* **TASK DIRECTIONS**
Every line below must be copied as written, except for pictures.

Stored items
⁂

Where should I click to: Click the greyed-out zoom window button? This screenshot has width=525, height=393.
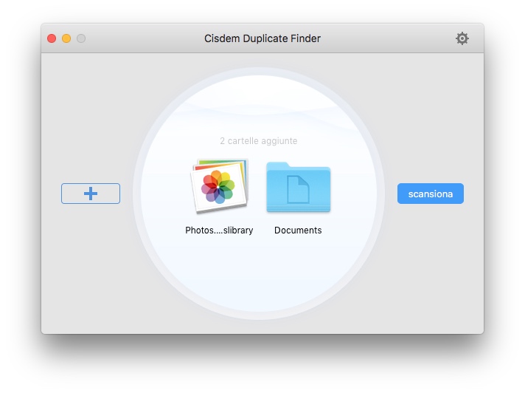coord(81,38)
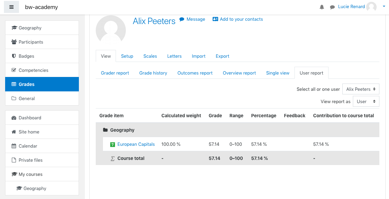Click the Message chat bubble icon
Viewport: 389px width, 199px height.
click(182, 19)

⁂

* **ANSWER TO THIS TASK**
Where should I click to: Click the greyed-out zoom window button? This screenshot has width=525, height=393.
coord(81,38)
Click the Message chat bubble icon
Viewport: 389px width, 199px height.
click(182, 19)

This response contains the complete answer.